- Instruction: Copy each line of the data below word for word. Leave the pictures out of your copy.

- Dataset records:
[BEGIN]

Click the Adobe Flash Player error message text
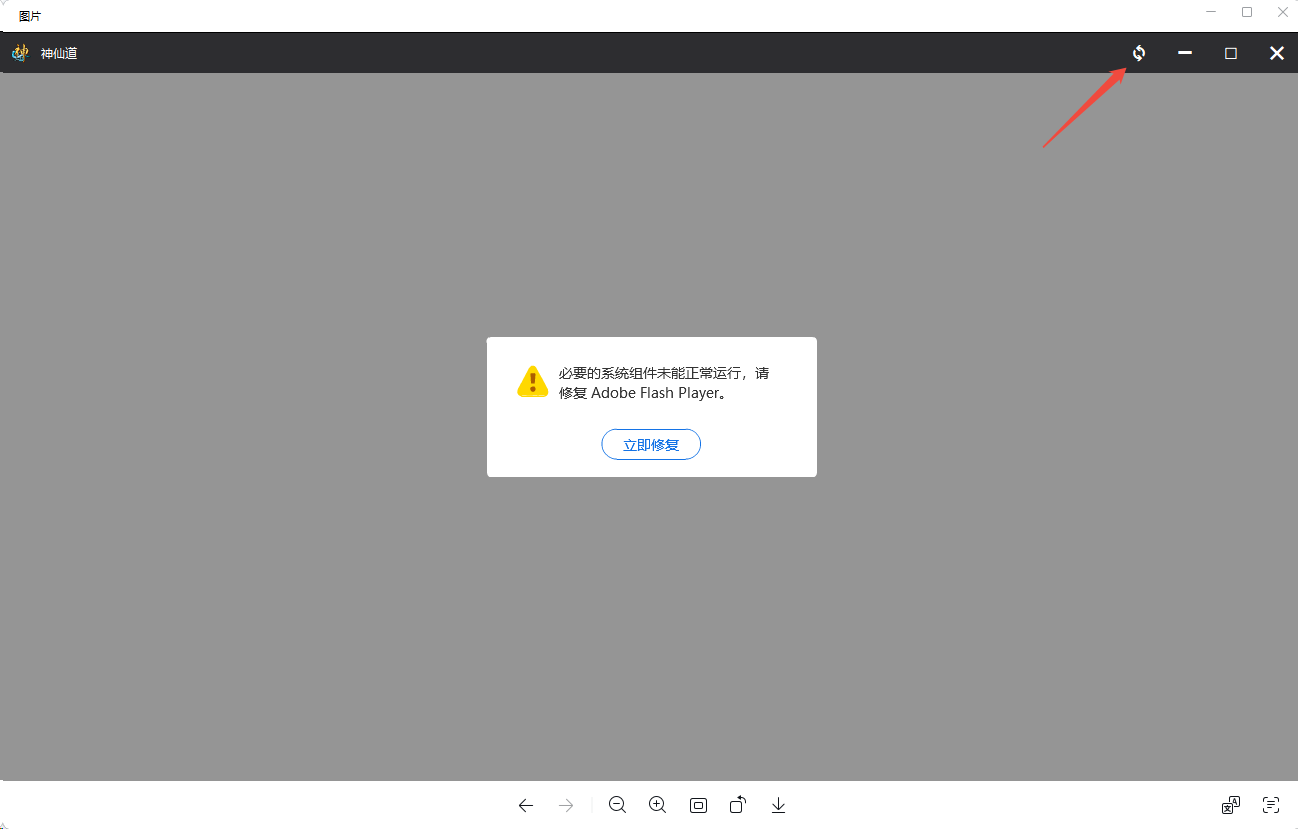Screen dimensions: 1298x829 click(664, 383)
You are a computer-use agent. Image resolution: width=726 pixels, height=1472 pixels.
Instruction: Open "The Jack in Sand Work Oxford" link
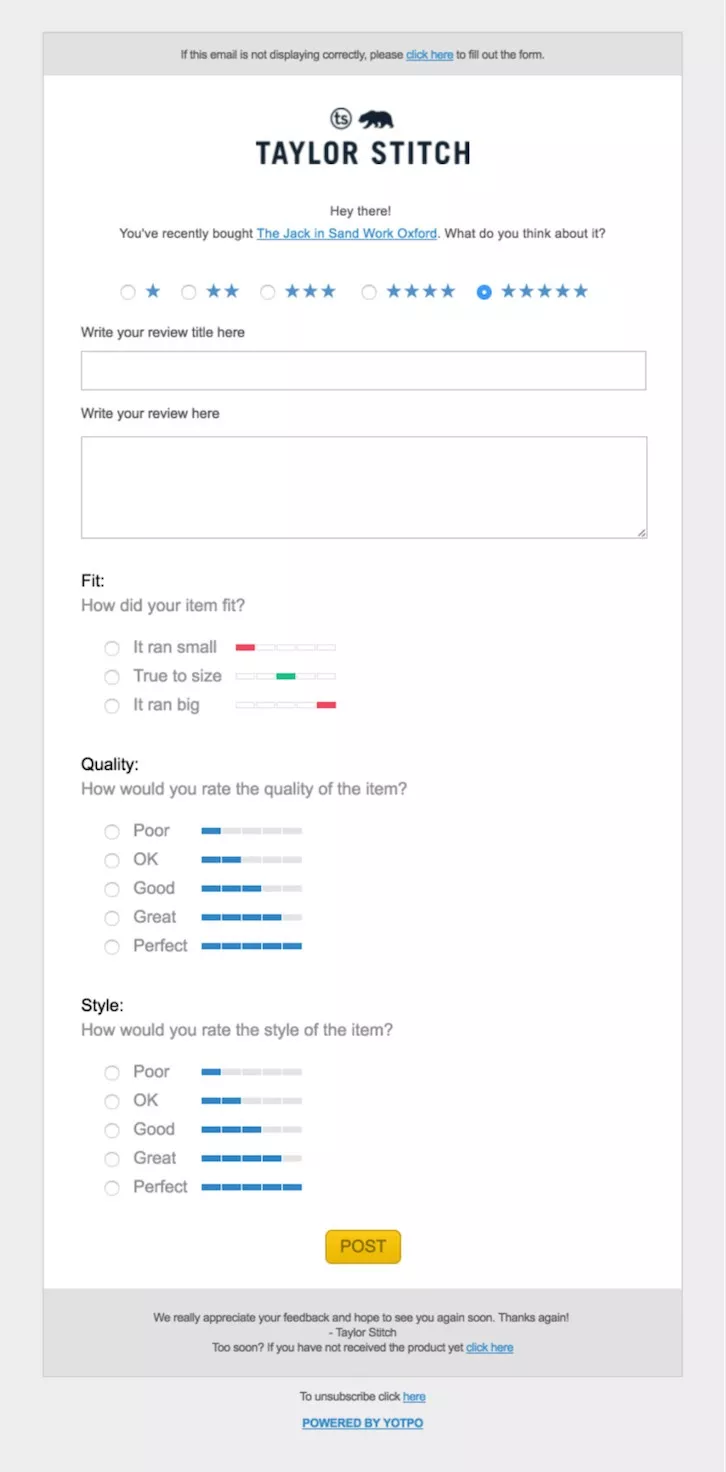point(346,234)
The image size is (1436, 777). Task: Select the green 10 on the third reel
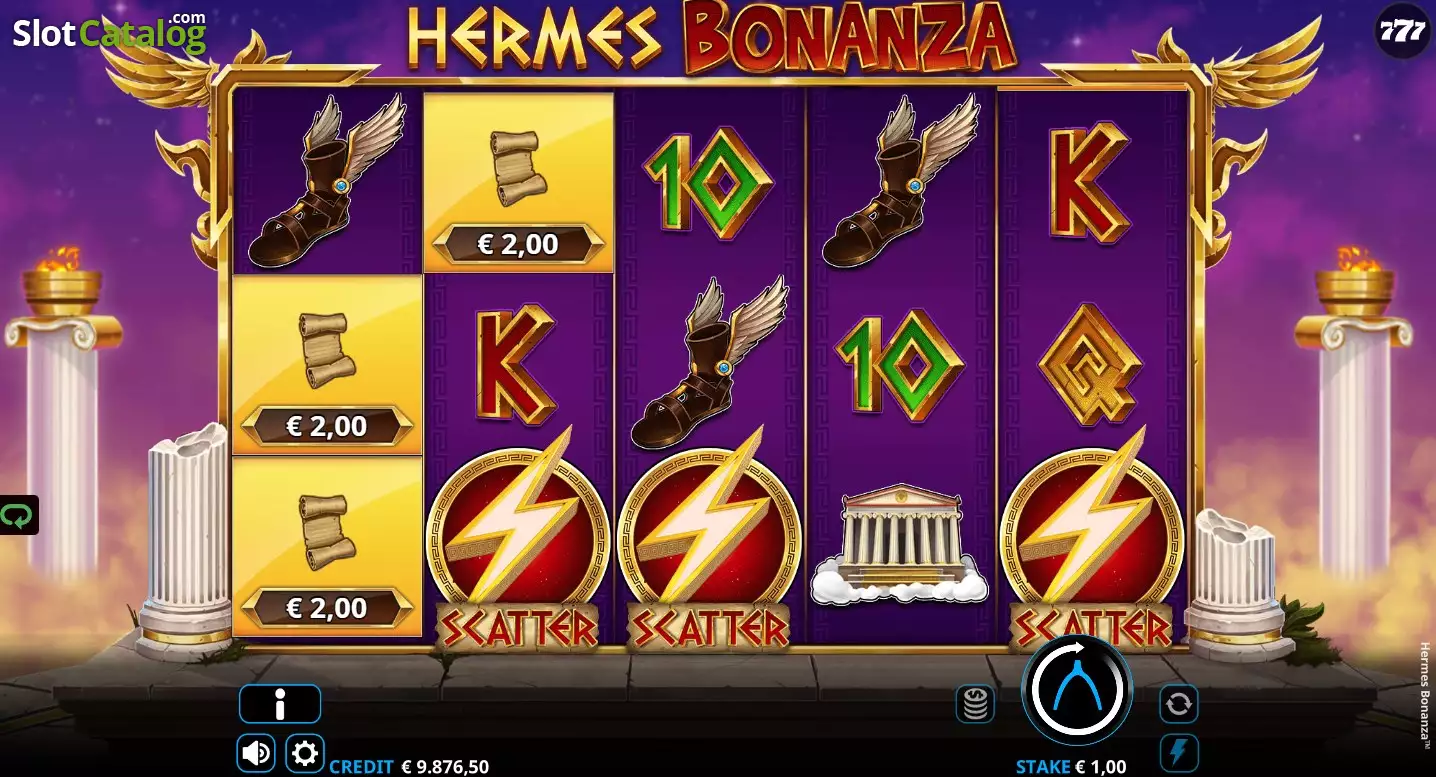coord(708,182)
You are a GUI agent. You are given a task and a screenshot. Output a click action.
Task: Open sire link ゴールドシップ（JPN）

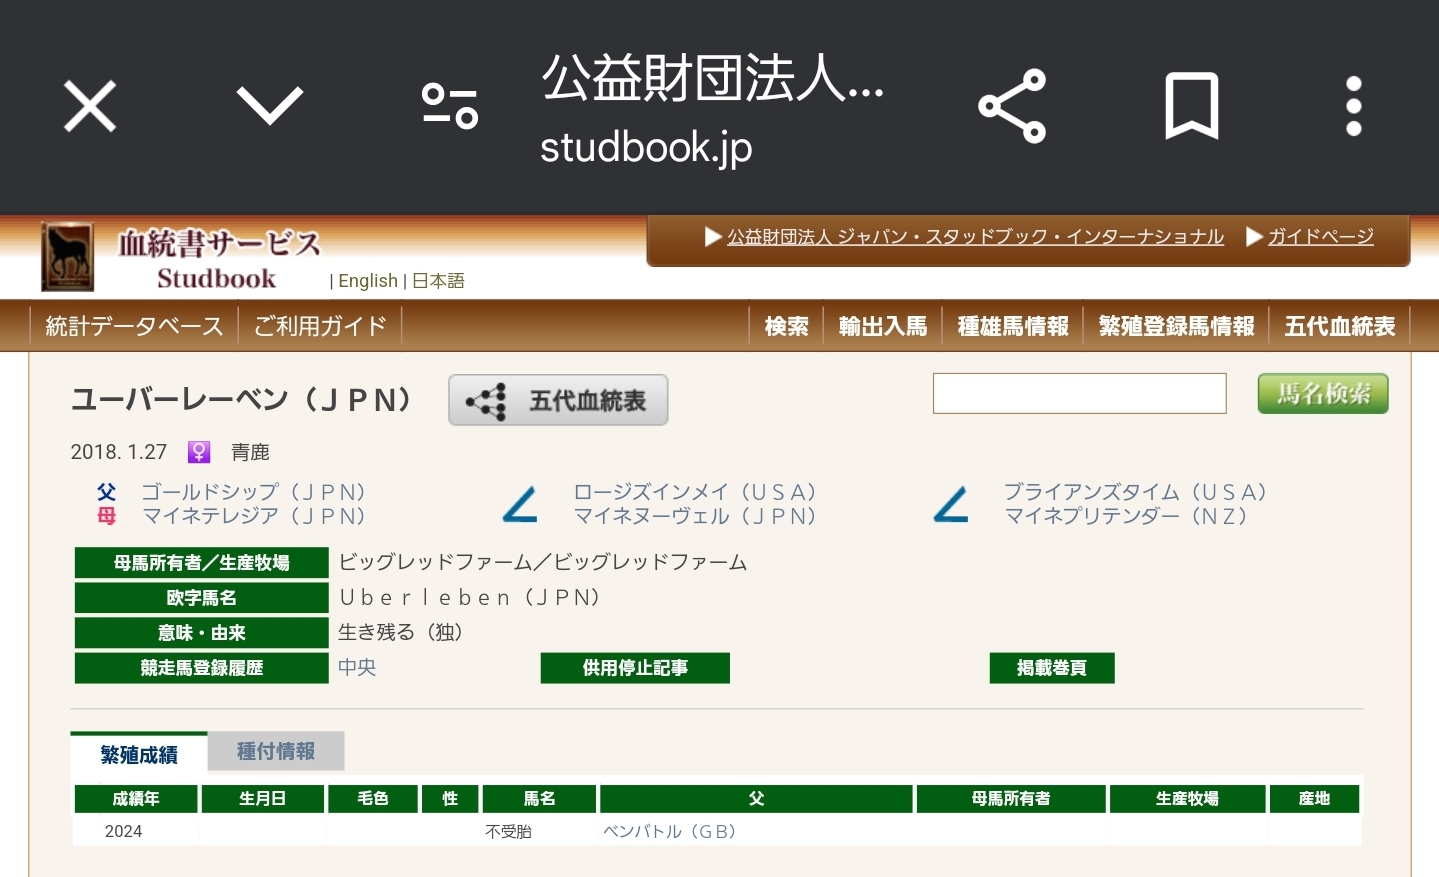[x=254, y=492]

[END]

- Solution for this exercise:
Click the Adobe Flash Player error message text
Screen dimensions: 1298x829 click(664, 383)
You are a computer-use agent. Image resolution: width=726 pixels, height=1472 pixels.
Instruction: Open "The Jack in Sand Work Oxford" link
point(346,234)
The image size is (1436, 777). Task: Select the green 10 on the third reel
coord(708,182)
You are a GUI agent. You are given a task and a screenshot. Output a click action.
Task: Open sire link ゴールドシップ（JPN）

[x=254, y=492]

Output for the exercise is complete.